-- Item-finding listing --
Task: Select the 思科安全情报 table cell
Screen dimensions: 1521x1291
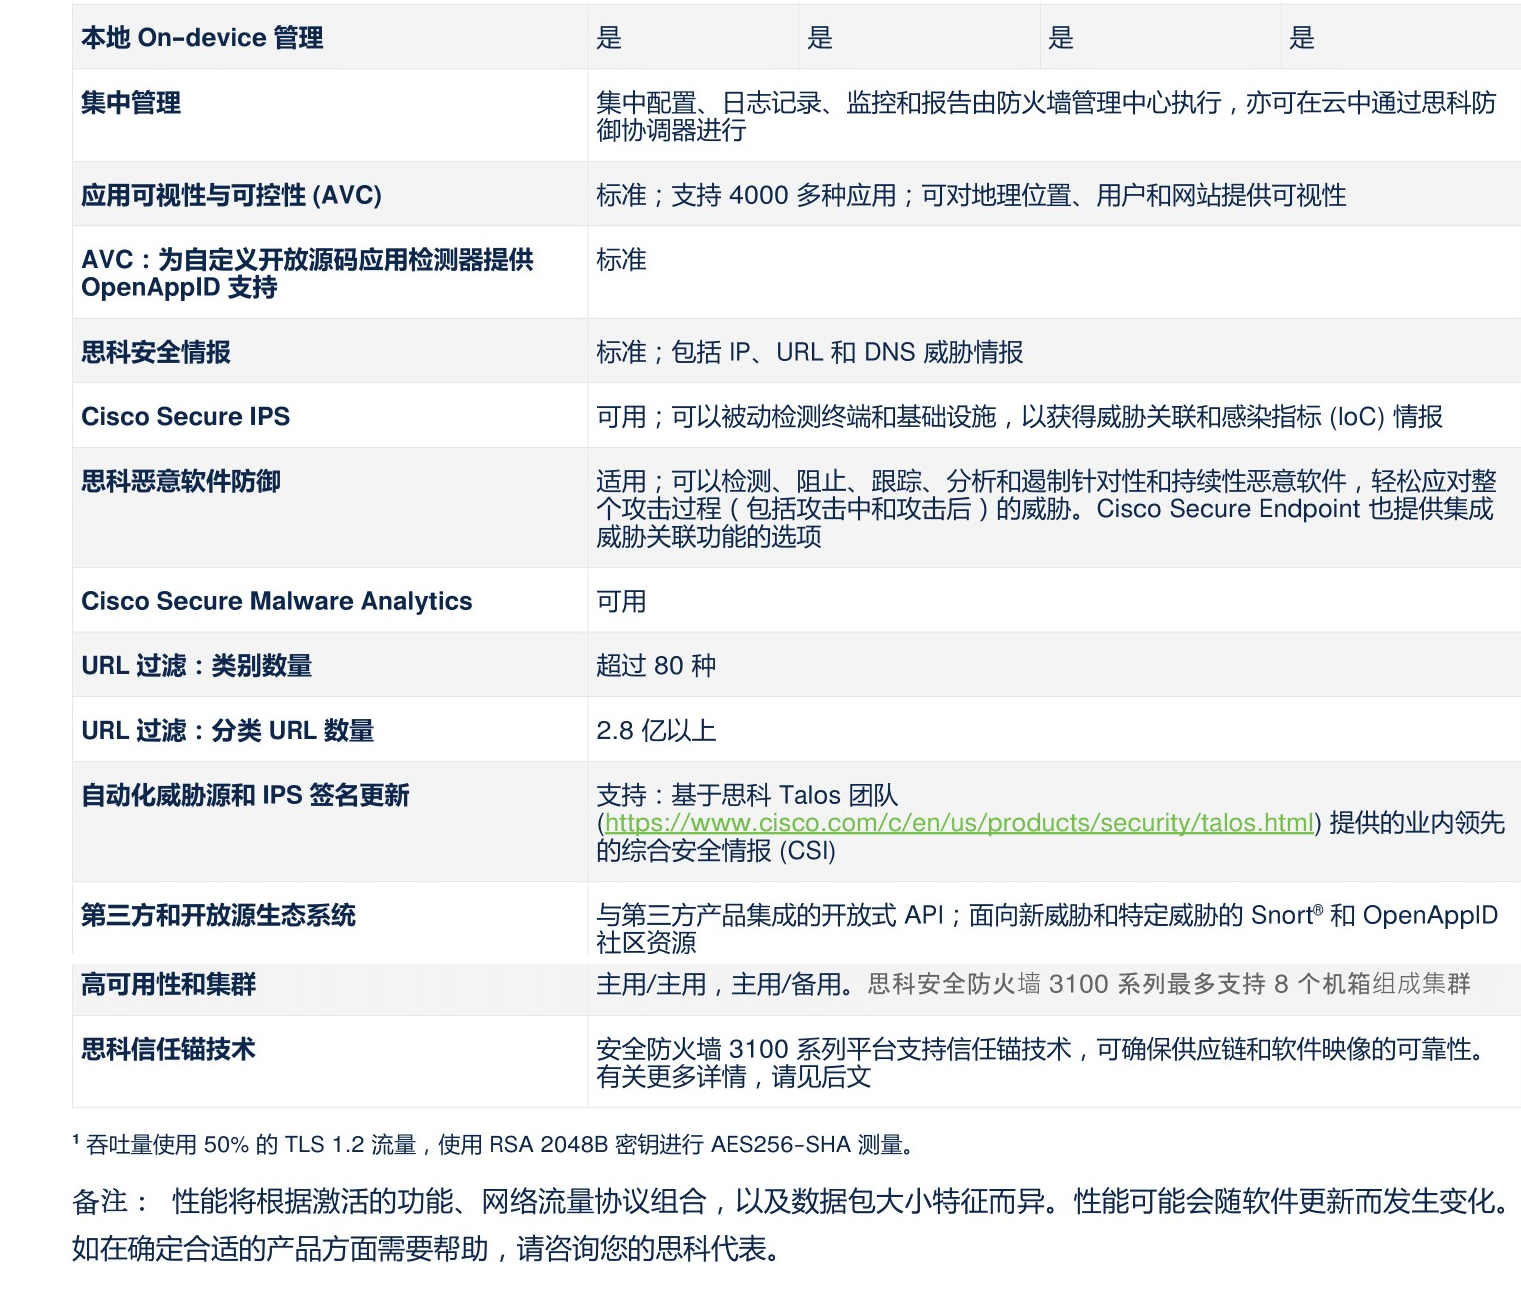Action: 153,350
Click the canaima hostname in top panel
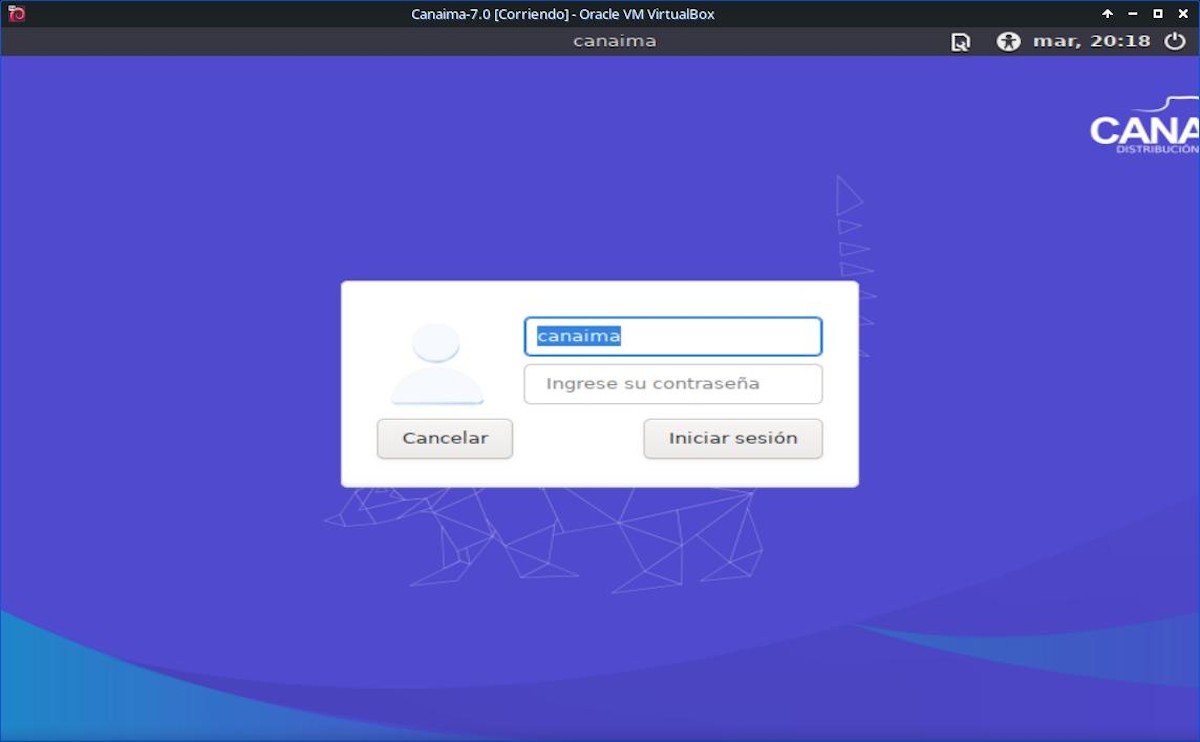The image size is (1200, 742). pos(614,42)
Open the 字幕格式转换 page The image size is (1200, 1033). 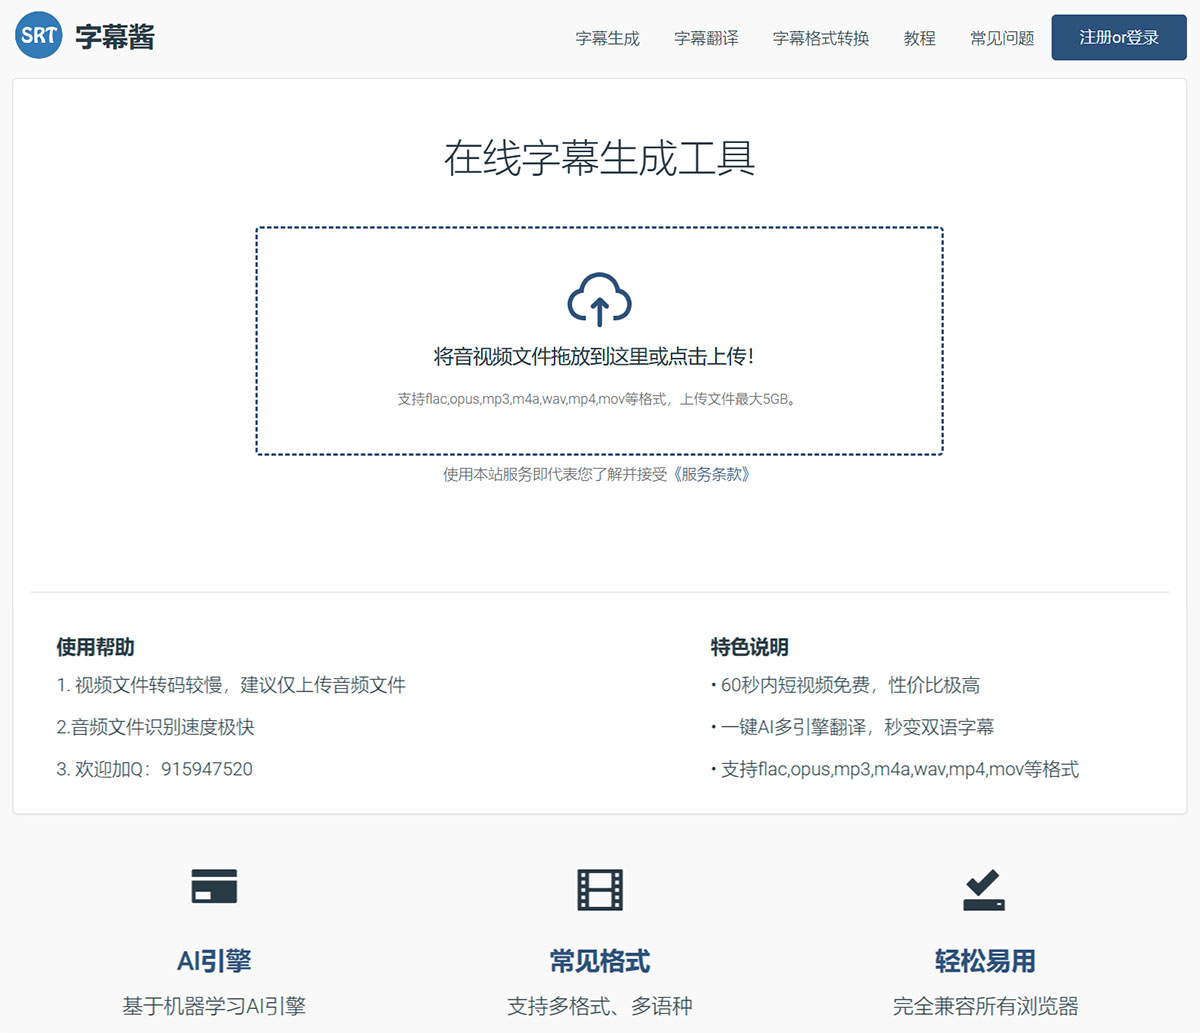(821, 38)
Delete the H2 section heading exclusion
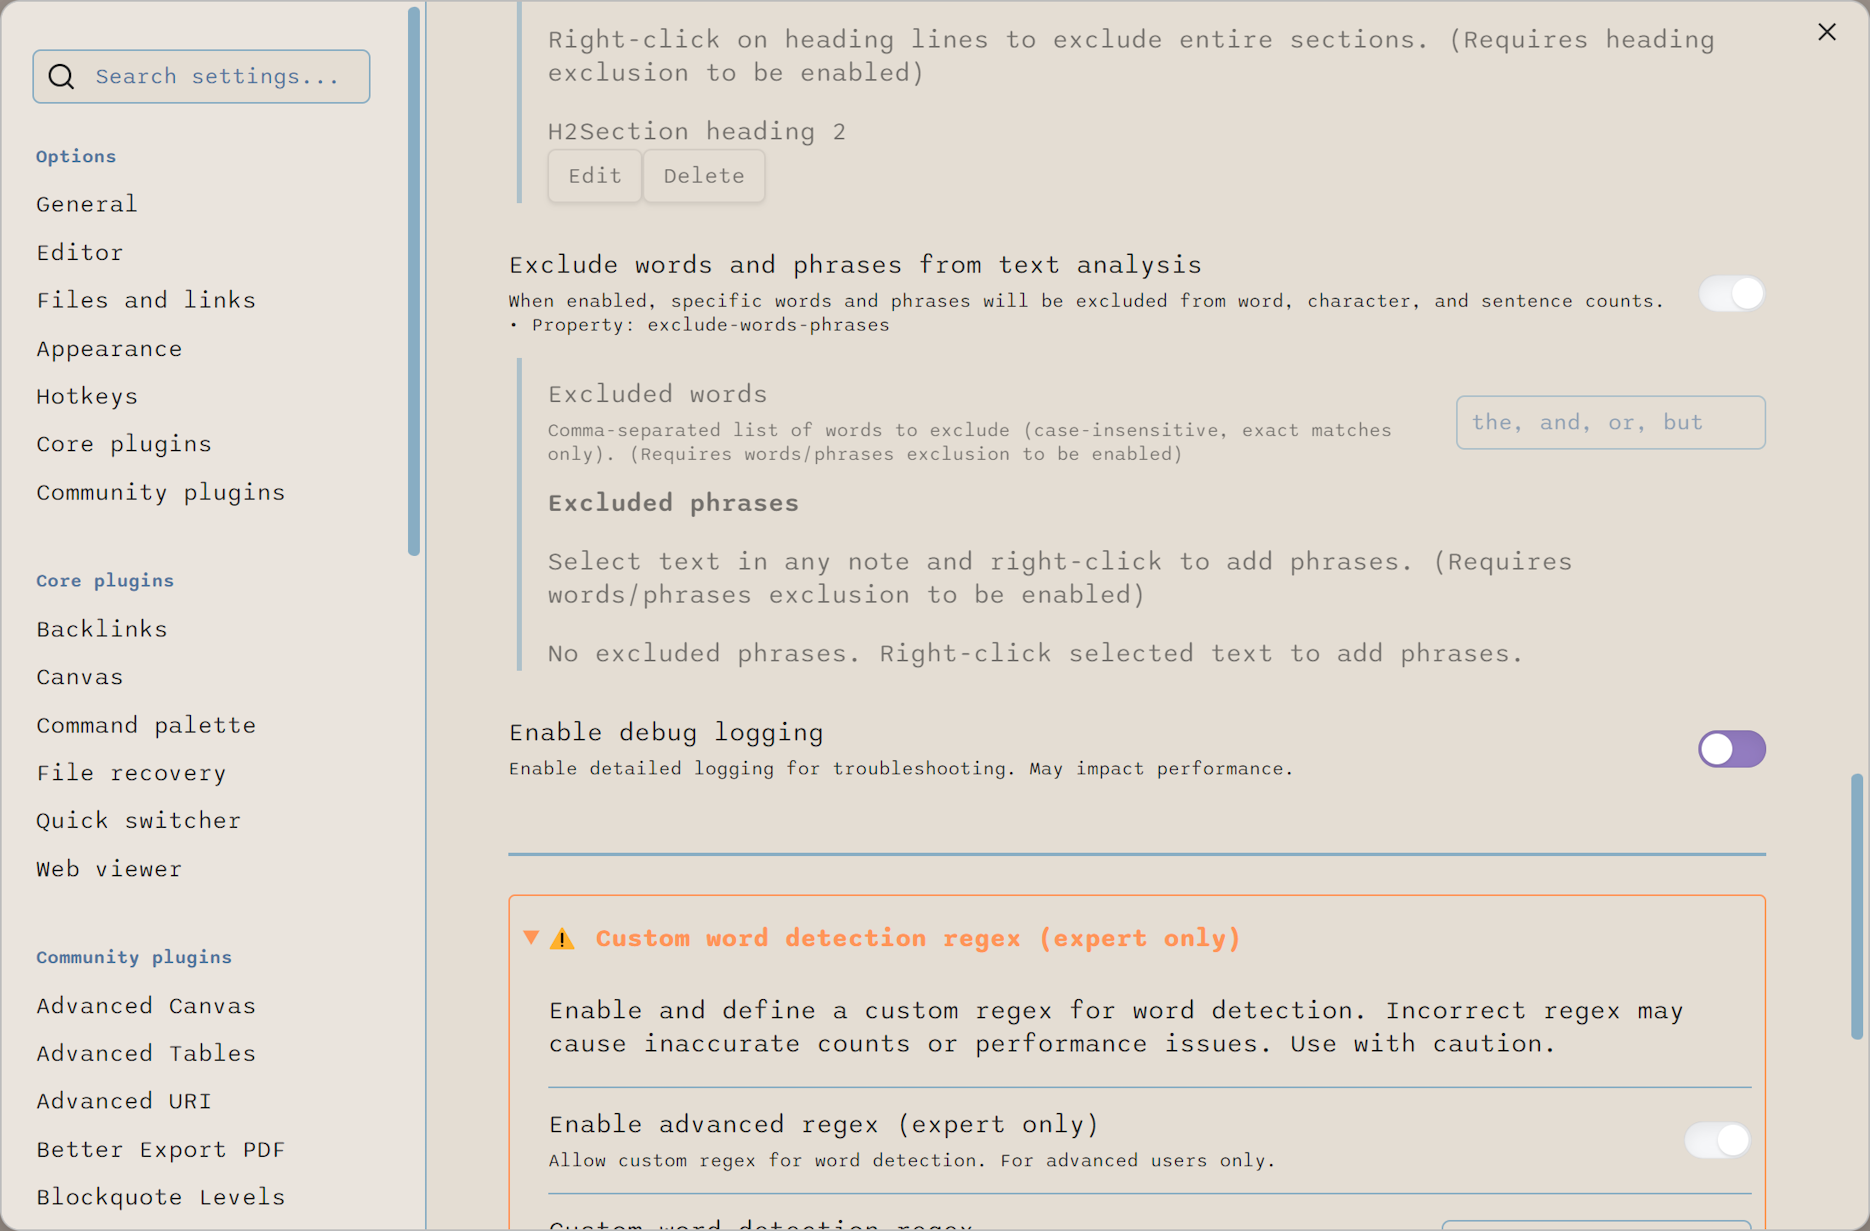The image size is (1870, 1231). point(704,176)
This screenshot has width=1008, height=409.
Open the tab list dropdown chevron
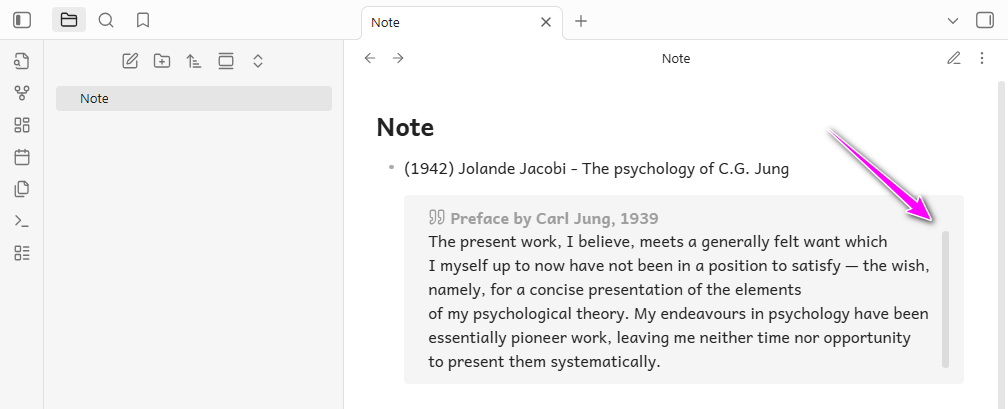952,21
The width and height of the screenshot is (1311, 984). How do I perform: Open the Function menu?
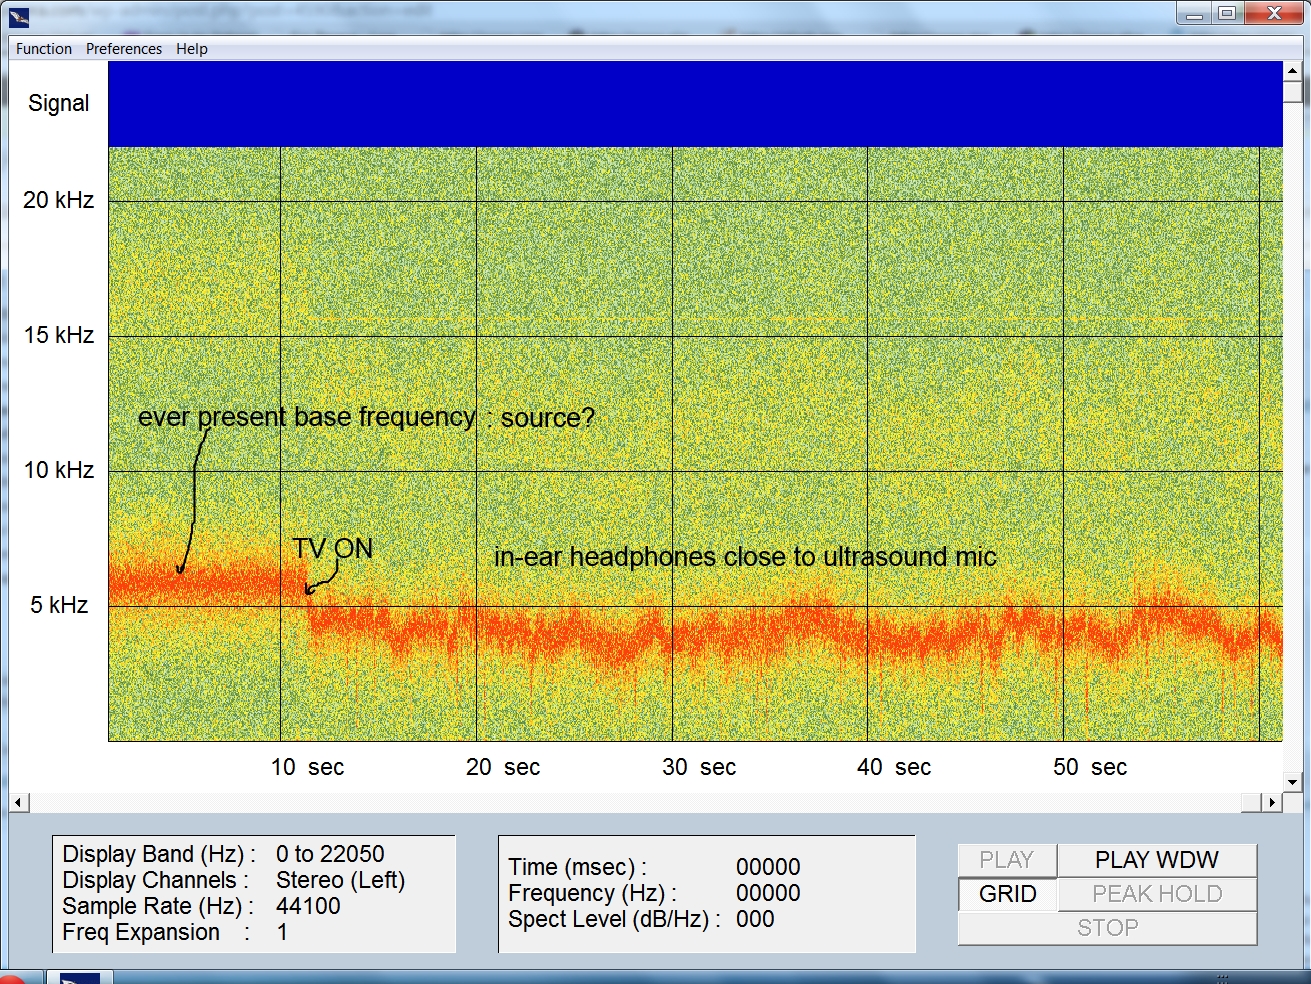(44, 49)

-- What is required --
Rewrite the part of the listing that opens with the line containing "Delete the H2 section heading exclusion" and closes at the end of the listing, changing "dropdown chevron" to "drop-down arrow" and keeping everything else the same. Leave the pictures out of your answer.

-- The answer --
Delete the H2 section heading exclusion
The image size is (1870, 1231). point(704,176)
This screenshot has width=1008, height=409.
Open the tab list drop-down arrow
952,21
The width and height of the screenshot is (1311, 984). How do I perform: Open the Function menu?
(44, 49)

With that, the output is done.